To the Editor:
We wish to thank Bianchin et al1 for the interest they have shown in our work and for their supportive comments. As they rightly point out in the emotionally fraught and time-constrained context of a clinical deterioration following acute stroke, family members are often called upon to provide support for the decision to surgically intervene. This can place an enormous psychological burden on relatives who are already distressed due to the impact of the initial illness. In these circumstances, discussions regarding outcome cannot be dichotomized into life or death because this will fail to recognize that surgical decompression will not reverse the effects of what is, by definition, a very extensive stroke. The fundamental issue rests on the acceptability or otherwise of survival with severe disability and dependency.
There is no doubt that many such patients will provide so called “retrospective consent” and this may indeed serve to illustrate that for them life itself may be more important than quality of life. However, we would contend that to interpret this as a variation of the consenting process is problematic.2 Obtaining a positive response when asking a person whether they would agree to an intervention that has enabled them to stay alive, albeit with a considerable alteration in functional status, is certainly a testament to the human will to survive and adapt to adverse and challenging circumstances. However, to use this as a justification for the surgical intervention (especially when the most likely outcome is dependency with significant neuropsychological deficits) would undermine the fundamental tenet of modern medicine that requires informed consent to be provided prior to any form of medical intervention.
Realistically, in the emotionally charged atmosphere of an acute stroke, it would be very difficult to withhold therapy if there was at least some chance of survival with an acceptable level of disability, and the possibility of unacceptable dependency was acknowledged and accepted by those involved in making the decision. Treatment based on such reasoning can be justified even if the eventual outcome seems unacceptable to the injured party because risks and uncertainties are inevitable in all fields of medicine. It could also be argued given the alternative would be not to survive at all, a young person may quite reasonably be given the chance to “risk” survival with an mRS of 4 in the hope that they will either improve to achieve an mRS of 3 or learn to accept a level of disability that they might previously have deemed unacceptable.2
There are also many individuals who feel that life is sacrosanct and worth preserving under any circumstances, and this may be based on certain religious, cultural, or personal values and, as Bianchin et al1 point out, this is particularly true given the diverse cultures around the world. Whilst these views may fall outside what is deemed acceptable to the majority, where possible, these views should be acknowledged and acted upon. For these patients, surgical intervention is entirely reasonable.
There will however be those patients who have previously expressed a view (either previously voiced or documented) that they would not want to survive with severe disability.3 In these circumstances, a surgeon cannot reasonably assume that he would be able to obtain consent for the operation and if he did proceed, he would have to justify acting on their own judgment against a properly considered assessment of the wishes of the patient. It could, of course, be argued that competent individuals do not necessarily predict what they will later find acceptable or unacceptable as a quality of life; however, if a person has previously made this assessment whilst competent, it should be respected and acted upon accordingly.

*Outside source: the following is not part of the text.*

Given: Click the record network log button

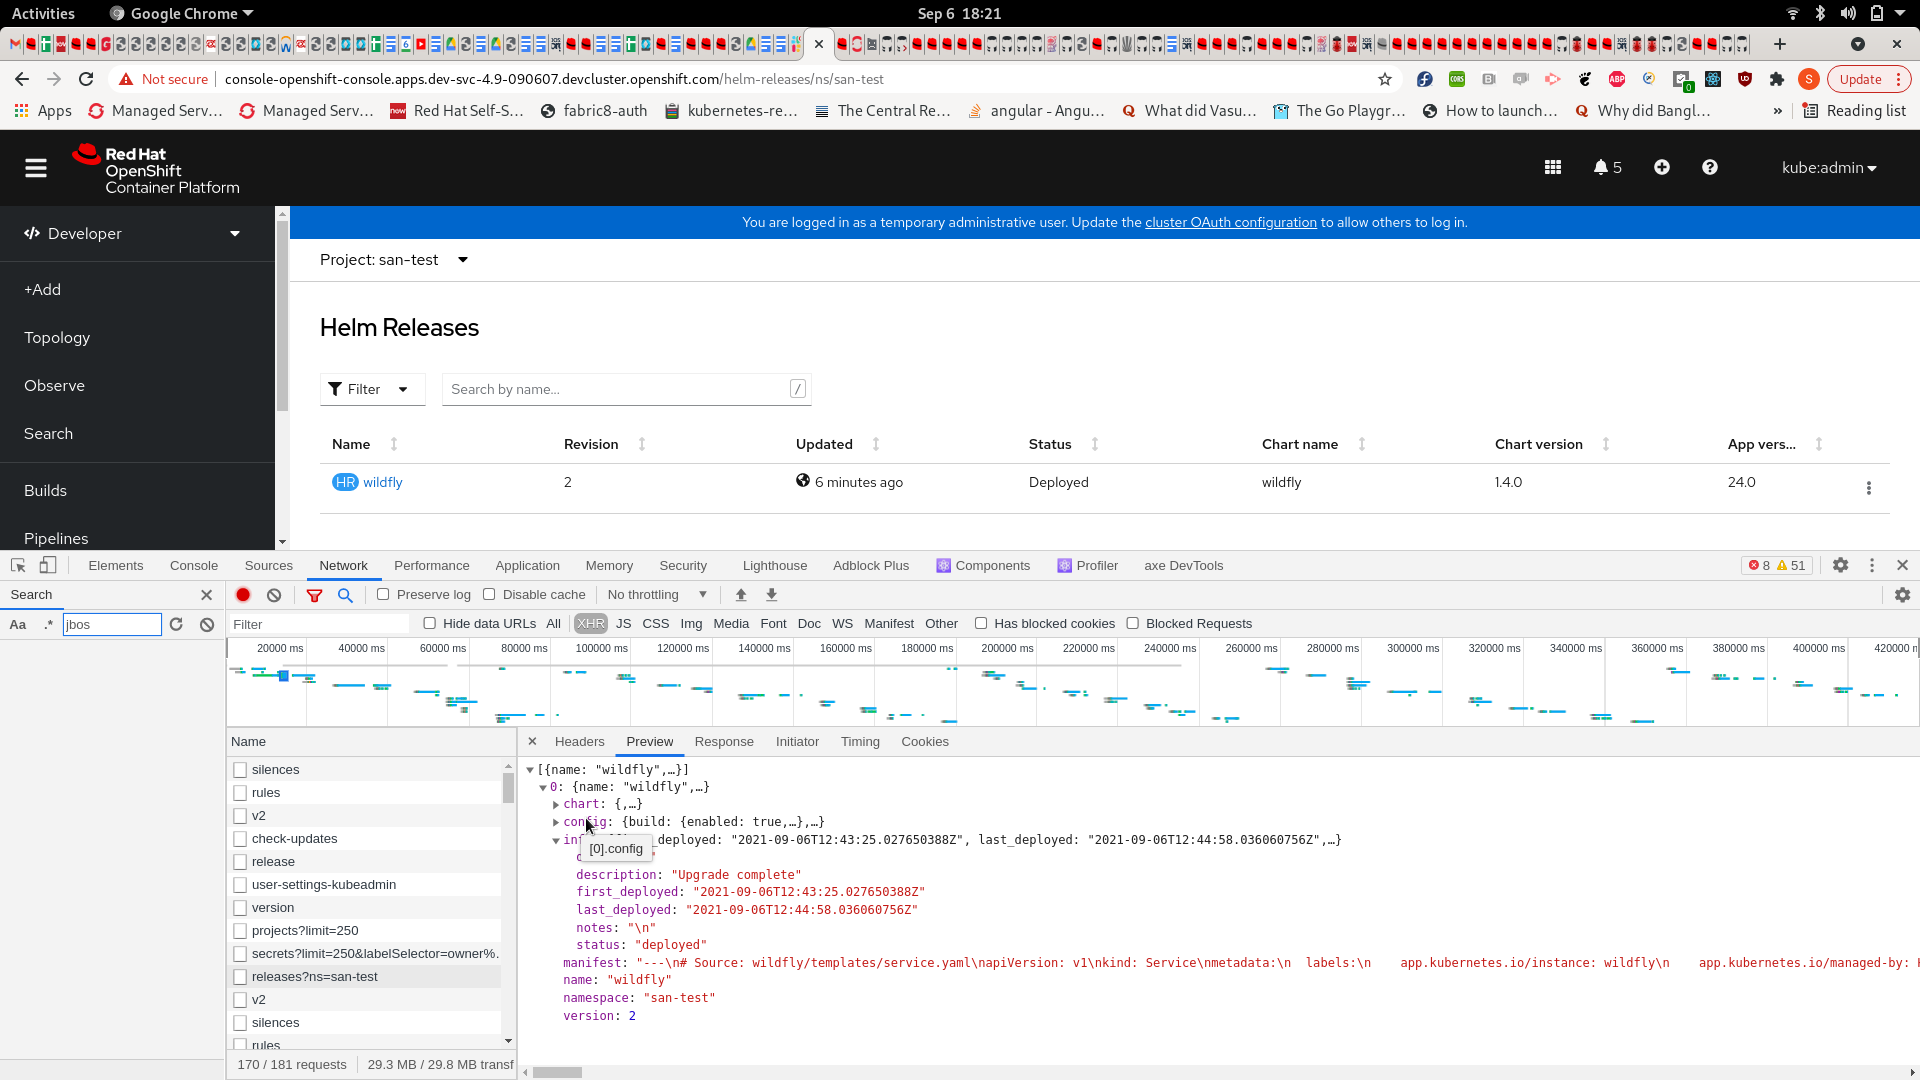Looking at the screenshot, I should click(x=243, y=595).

Withholding surgical intervention is further justified by reviewing the results of the pooled analysis of the 3 European trials in which the most likely outcome following standard medical therapy is either death or survival with an mRS of 3 and thereby some degree of independence.4 For those patients over 60 years of age, the ethical imperative is even more compelling, given the findings of the DESTINY II.5 This clearly demonstrated that most survivors were dependent and over half of them had insufficient neuropsychological function such that they could answer a relatively simple question regarding retrospective consent.6
Overall there is unlikely to be a one-size-fits-all approach to the difficult problem of patient selection especially in the time-constrained circumstances of acute stroke. However, given the evidence available, it is clear that acceptable outcome for a particular individual must be considered as early as possible following diagnosis of stroke, ideally when the patient is relatively stable. This avoids the need for hasty decisions that cannot be mitigated occurring after a catastrophic deterioration where the ethical issues are either sidelined or not really considered at all.
We argue that the “rule of rescue” does not automatically justify a lifesaving procedure, both ethically and legally, just because the procedure can increase a person's chance of immediate survival; when there is a high chance that the person may survive in a functional state, he/she would consider unacceptable when they are competent.7 In summary, we agree with the carefully reasoned comments by Bianchini et al1 and hope to continue to explore some of the many remaining ethical considerations regarding lifesaving but nonrestorative surgical intervention.
The authors have no personal, financial, or institutional interest in any of the drugs, materials, or devices described in this article.